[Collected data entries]
______________________________
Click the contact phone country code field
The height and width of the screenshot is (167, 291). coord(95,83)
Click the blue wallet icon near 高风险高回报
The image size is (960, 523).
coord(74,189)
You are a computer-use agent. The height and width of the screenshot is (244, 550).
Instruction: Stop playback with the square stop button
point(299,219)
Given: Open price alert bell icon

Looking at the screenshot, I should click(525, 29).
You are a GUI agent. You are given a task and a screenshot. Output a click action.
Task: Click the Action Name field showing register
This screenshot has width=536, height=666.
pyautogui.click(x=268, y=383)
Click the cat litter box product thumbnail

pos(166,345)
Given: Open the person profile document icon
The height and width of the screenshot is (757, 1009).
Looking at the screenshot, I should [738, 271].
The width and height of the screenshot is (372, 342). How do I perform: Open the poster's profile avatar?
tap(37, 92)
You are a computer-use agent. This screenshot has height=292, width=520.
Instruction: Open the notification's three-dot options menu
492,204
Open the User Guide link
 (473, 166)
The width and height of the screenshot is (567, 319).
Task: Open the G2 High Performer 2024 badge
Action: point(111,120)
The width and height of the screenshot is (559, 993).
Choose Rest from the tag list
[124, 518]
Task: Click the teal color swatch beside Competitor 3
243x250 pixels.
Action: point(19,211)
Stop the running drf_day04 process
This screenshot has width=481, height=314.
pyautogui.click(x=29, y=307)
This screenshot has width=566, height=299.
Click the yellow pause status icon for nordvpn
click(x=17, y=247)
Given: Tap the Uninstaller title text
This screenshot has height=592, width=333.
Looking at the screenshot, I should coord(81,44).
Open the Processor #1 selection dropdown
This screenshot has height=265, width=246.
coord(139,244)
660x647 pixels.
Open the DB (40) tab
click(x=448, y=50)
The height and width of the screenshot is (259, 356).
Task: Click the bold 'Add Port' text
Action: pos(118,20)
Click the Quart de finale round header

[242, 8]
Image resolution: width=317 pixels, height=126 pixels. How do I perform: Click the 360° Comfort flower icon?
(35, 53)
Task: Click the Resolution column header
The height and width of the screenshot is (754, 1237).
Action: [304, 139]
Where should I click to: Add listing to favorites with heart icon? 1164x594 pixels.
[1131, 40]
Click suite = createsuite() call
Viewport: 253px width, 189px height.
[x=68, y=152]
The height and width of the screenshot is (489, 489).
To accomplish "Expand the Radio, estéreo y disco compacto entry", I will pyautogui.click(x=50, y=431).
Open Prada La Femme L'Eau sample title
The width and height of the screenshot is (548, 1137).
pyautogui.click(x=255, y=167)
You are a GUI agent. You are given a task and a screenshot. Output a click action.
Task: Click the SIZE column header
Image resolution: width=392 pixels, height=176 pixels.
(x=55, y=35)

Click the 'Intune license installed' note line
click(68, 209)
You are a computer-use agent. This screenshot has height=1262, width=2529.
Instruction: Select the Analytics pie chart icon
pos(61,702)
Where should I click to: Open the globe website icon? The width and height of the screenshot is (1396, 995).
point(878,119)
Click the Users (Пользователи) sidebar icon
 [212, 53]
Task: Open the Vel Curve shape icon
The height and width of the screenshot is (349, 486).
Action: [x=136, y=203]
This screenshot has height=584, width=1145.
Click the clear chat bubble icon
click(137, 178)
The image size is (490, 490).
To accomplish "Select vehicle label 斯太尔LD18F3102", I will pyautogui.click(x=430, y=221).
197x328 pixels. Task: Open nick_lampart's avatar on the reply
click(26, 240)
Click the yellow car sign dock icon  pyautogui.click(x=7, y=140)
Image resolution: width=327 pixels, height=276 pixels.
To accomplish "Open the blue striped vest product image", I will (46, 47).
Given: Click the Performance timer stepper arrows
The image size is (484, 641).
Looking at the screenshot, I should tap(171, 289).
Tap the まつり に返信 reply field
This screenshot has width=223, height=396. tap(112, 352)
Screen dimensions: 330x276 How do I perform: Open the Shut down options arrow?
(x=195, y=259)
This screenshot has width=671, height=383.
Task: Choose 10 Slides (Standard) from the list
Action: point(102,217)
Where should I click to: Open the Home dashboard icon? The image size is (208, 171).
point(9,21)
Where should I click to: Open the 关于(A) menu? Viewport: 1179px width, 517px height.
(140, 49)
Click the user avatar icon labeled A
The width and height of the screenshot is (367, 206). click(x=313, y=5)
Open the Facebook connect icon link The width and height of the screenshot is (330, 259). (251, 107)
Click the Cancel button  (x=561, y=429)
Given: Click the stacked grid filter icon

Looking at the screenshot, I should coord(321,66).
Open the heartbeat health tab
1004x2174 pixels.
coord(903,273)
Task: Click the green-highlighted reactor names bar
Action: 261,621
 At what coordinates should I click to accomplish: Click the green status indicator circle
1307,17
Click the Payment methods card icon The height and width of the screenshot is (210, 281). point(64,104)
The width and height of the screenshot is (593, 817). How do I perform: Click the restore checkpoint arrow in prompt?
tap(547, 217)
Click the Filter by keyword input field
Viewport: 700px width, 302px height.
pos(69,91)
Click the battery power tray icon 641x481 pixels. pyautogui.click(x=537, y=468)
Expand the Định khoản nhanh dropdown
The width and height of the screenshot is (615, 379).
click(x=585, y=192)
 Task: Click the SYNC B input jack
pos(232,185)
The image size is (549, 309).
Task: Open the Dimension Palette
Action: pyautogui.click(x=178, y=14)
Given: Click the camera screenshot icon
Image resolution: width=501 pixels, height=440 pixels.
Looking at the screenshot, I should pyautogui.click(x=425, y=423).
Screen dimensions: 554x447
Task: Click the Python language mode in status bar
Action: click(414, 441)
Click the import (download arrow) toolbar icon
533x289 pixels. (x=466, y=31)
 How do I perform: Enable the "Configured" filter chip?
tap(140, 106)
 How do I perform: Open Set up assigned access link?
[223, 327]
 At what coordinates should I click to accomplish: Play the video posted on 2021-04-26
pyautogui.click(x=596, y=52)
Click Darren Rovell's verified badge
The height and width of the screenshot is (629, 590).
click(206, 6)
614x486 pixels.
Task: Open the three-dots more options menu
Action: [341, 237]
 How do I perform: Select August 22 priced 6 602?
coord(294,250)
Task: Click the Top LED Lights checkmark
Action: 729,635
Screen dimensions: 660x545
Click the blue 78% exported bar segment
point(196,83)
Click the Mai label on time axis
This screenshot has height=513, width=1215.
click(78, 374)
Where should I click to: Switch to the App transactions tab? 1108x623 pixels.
______________________________
ACTIVITY — Please write out every line of the data exactly.

TASK SOLUTION —
Click the contact phone country code field
The height and width of the screenshot is (167, 291). coord(95,83)
Click the blue wallet icon near 高风险高回报
The image size is (960, 523).
coord(74,189)
You are a computer-use agent. The height and width of the screenshot is (244, 550).
Instruction: Stop playback with the square stop button
point(299,219)
Given: Open price alert bell icon

Looking at the screenshot, I should click(525, 29).
You are a GUI agent. You are given a task and a screenshot. Output a click action.
Task: Click the Action Name field showing register
This screenshot has width=536, height=666.
pyautogui.click(x=268, y=383)
Click the cat litter box product thumbnail

pos(166,345)
Given: Open the person profile document icon
The height and width of the screenshot is (757, 1009).
Looking at the screenshot, I should [738, 271].
The width and height of the screenshot is (372, 342). How do I perform: Open the poster's profile avatar?
tap(37, 92)
You are a computer-use agent. This screenshot has height=292, width=520.
Instruction: Open the notification's three-dot options menu
492,204
Open the User Guide link
 (473, 166)
The width and height of the screenshot is (567, 319).
Task: Open the G2 High Performer 2024 badge
Action: point(111,120)
The width and height of the screenshot is (559, 993).
Choose Rest from the tag list
[124, 518]
Task: Click the teal color swatch beside Competitor 3
243x250 pixels.
Action: point(19,211)
Stop the running drf_day04 process
This screenshot has width=481, height=314.
pyautogui.click(x=29, y=307)
This screenshot has width=566, height=299.
Click the yellow pause status icon for nordvpn
click(x=17, y=247)
Given: Tap the Uninstaller title text
This screenshot has height=592, width=333.
Looking at the screenshot, I should coord(81,44).
Open the Processor #1 selection dropdown
This screenshot has height=265, width=246.
coord(139,244)
660x647 pixels.
Open the DB (40) tab
click(x=448, y=50)
The height and width of the screenshot is (259, 356).
Task: Click the bold 'Add Port' text
Action: pos(118,20)
Click the Quart de finale round header

[242, 8]
Image resolution: width=317 pixels, height=126 pixels. How do I perform: Click the 360° Comfort flower icon?
(35, 53)
Task: Click the Resolution column header
The height and width of the screenshot is (754, 1237).
Action: [304, 139]
Where should I click to: Add listing to favorites with heart icon? 1164x594 pixels.
[1131, 40]
Click suite = createsuite() call
Viewport: 253px width, 189px height.
[x=68, y=152]
The height and width of the screenshot is (489, 489).
To accomplish "Expand the Radio, estéreo y disco compacto entry", I will pyautogui.click(x=50, y=431).
Open Prada La Femme L'Eau sample title
The width and height of the screenshot is (548, 1137).
pyautogui.click(x=255, y=167)
You are a GUI agent. You are given a task and a screenshot. Output a click action.
Task: Click the SIZE column header
Image resolution: width=392 pixels, height=176 pixels.
(x=55, y=35)

Click the 'Intune license installed' note line
click(68, 209)
You are a computer-use agent. This screenshot has height=1262, width=2529.
Instruction: Select the Analytics pie chart icon
pos(61,702)
Where should I click to: Open the globe website icon? The width and height of the screenshot is (1396, 995).
point(878,119)
Click the Users (Пользователи) sidebar icon
 [212, 53]
Task: Open the Vel Curve shape icon
The height and width of the screenshot is (349, 486).
Action: [x=136, y=203]
This screenshot has height=584, width=1145.
Click the clear chat bubble icon
click(137, 178)
The image size is (490, 490).
To accomplish "Select vehicle label 斯太尔LD18F3102", I will pyautogui.click(x=430, y=221).
197x328 pixels. Task: Open nick_lampart's avatar on the reply
click(26, 240)
Click the yellow car sign dock icon  pyautogui.click(x=7, y=140)
Image resolution: width=327 pixels, height=276 pixels.
To accomplish "Open the blue striped vest product image", I will (46, 47).
Given: Click the Performance timer stepper arrows
The image size is (484, 641).
Looking at the screenshot, I should tap(171, 289).
Tap the まつり に返信 reply field
This screenshot has width=223, height=396. tap(112, 352)
Screen dimensions: 330x276 How do I perform: Open the Shut down options arrow?
(x=195, y=259)
This screenshot has width=671, height=383.
Task: Choose 10 Slides (Standard) from the list
Action: point(102,217)
Where should I click to: Open the Home dashboard icon? The image size is (208, 171).
point(9,21)
Where should I click to: Open the 关于(A) menu? Viewport: 1179px width, 517px height.
(140, 49)
Click the user avatar icon labeled A
The width and height of the screenshot is (367, 206). click(x=313, y=5)
Open the Facebook connect icon link The width and height of the screenshot is (330, 259). (251, 107)
Click the Cancel button  (x=561, y=429)
Given: Click the stacked grid filter icon

Looking at the screenshot, I should coord(321,66).
Open the heartbeat health tab
1004x2174 pixels.
coord(903,273)
Task: Click the green-highlighted reactor names bar
Action: 261,621
 At what coordinates should I click to accomplish: Click the green status indicator circle
1307,17
Click the Payment methods card icon The height and width of the screenshot is (210, 281). point(64,104)
The width and height of the screenshot is (593, 817). How do I perform: Click the restore checkpoint arrow in prompt?
tap(547, 217)
Click the Filter by keyword input field
Viewport: 700px width, 302px height.
pos(69,91)
Click the battery power tray icon 641x481 pixels. pyautogui.click(x=537, y=468)
Expand the Định khoản nhanh dropdown
The width and height of the screenshot is (615, 379).
click(x=585, y=192)
 Task: Click the SYNC B input jack
pos(232,185)
The image size is (549, 309).
Task: Open the Dimension Palette
Action: pyautogui.click(x=178, y=14)
Given: Click the camera screenshot icon
Image resolution: width=501 pixels, height=440 pixels.
Looking at the screenshot, I should pyautogui.click(x=425, y=423).
Screen dimensions: 554x447
Task: Click the Python language mode in status bar
Action: click(414, 441)
Click the import (download arrow) toolbar icon
533x289 pixels. (x=466, y=31)
 How do I perform: Enable the "Configured" filter chip?
tap(140, 106)
 How do I perform: Open Set up assigned access link?
[223, 327]
 At what coordinates should I click to accomplish: Play the video posted on 2021-04-26
pyautogui.click(x=596, y=52)
Click Darren Rovell's verified badge
The height and width of the screenshot is (629, 590).
click(206, 6)
614x486 pixels.
Task: Open the three-dots more options menu
Action: [341, 237]
 How do I perform: Select August 22 priced 6 602?
coord(294,250)
Task: Click the Top LED Lights checkmark
Action: 729,635
Screen dimensions: 660x545
Click the blue 78% exported bar segment
point(196,83)
Click the Mai label on time axis
This screenshot has height=513, width=1215.
click(78, 374)
Where should I click to: Switch to the App transactions tab? 1108x623 pixels.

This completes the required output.